One of the few areas where titania has not replaced white lead has been in the shipping industry, lead paint is still better at ressisting corrosion.
You can use Titanium dioxide to replace the white lead in your recipe. There is a company that sells a commercial form of guesso called liquitex, that uses titanium dioxide.
Liquitex makes a respected line of acrylic artist's paints, including a "gesso". But while their product can be used for preparing surfaces for acrylic or oil painting, it's not really useful for gilding mainly because it has no quality of hardness. It doesn't respond to burnishing except by breaking up.
Titanium dioxide was one of the first things tried as a substitute for the white lead, probably for the same reason you suggest it. But while it's now the standard replacement for white lead as a pigment in paint and works pretty well (not quite as opaque or "buttery"), pigmentation must have been only a secondary role for the white lead in gesso because people have been fiddling with different proportions of titanium dioxide for years now without noticable success. I had high hopes for it years ago myself, but I honestly can't detect much real difference in the receipe whether I put it in or leave it out.

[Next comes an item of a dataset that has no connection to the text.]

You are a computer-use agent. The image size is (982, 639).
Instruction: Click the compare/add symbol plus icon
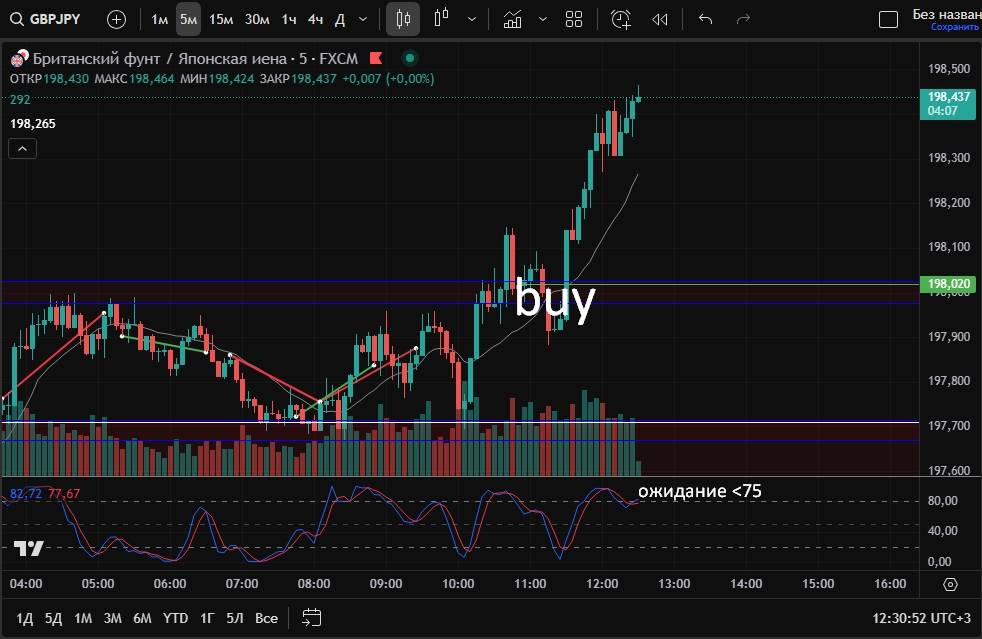pyautogui.click(x=117, y=19)
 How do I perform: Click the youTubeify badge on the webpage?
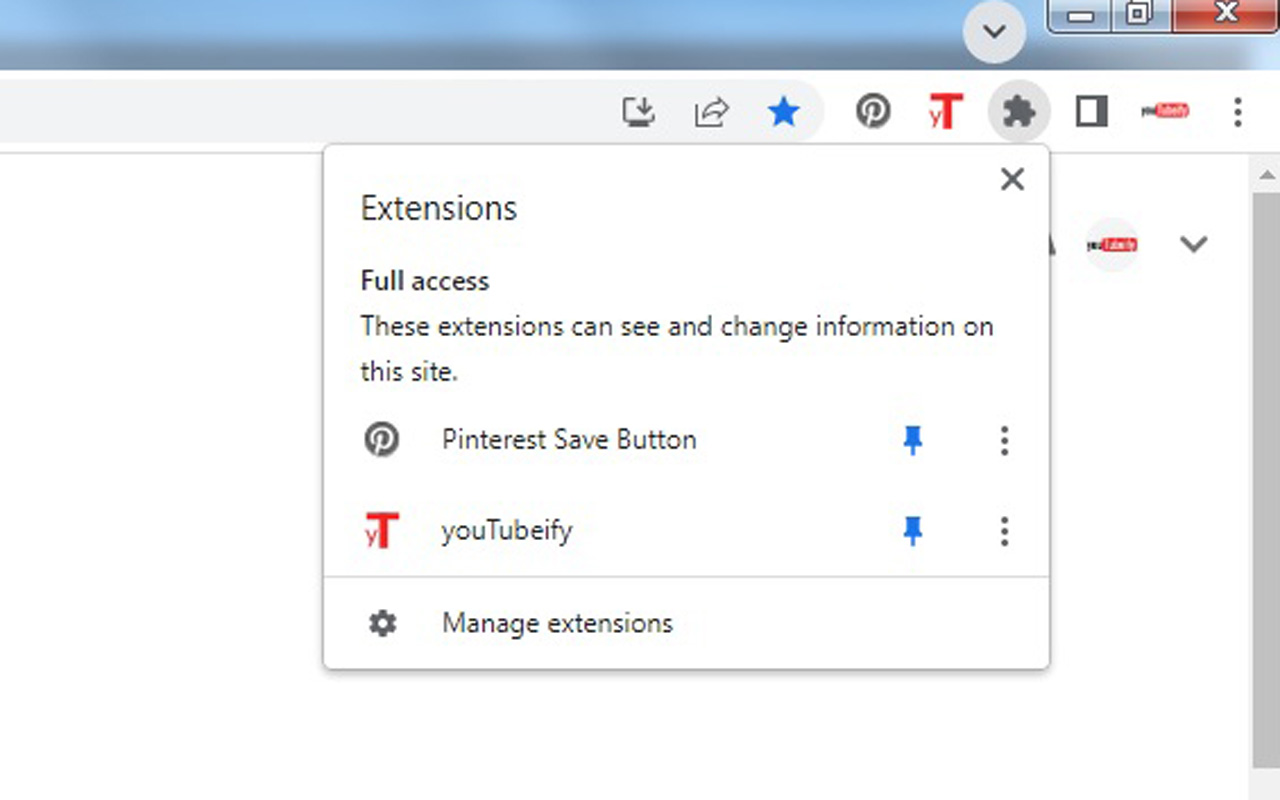click(1111, 243)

I have no training in chemistry at all, so my ideas might seem naive. I thought that paint tubes were still made of lead foil but discovered that they're apparently made of aluminum these days. So that's when I started to wonder what exactly the white lead was contributing to the gesso and whether aluminum might not, at pigment-level granularity, substitute for it.
My original thought was to use aluminum oxide, since it too is white, but then I discovered it's a high-class abrasive so I thought that might not be such a nifty quality to impart to the gesso. So I was back to thinking about plain aluminum powder.
I do a little work with metals, mostly silver and copper, in connection with jewellery and enameling, so I'm used to thinking of metal as being fairly plastic - I use a steel burnisher to remove scratches, for example, and harden or soften a piece with hammer or fire. So it seems natural to imagine soft, powdered aluminum "loosening" the gypsum crystals enough to plasticise the gesso compound. But aluminum powder is expensive and (apparently) dangerous, and gesso takes a month to make, so I thought I'd get some advice from real chemists before I leaped in and maybe wasted time and money.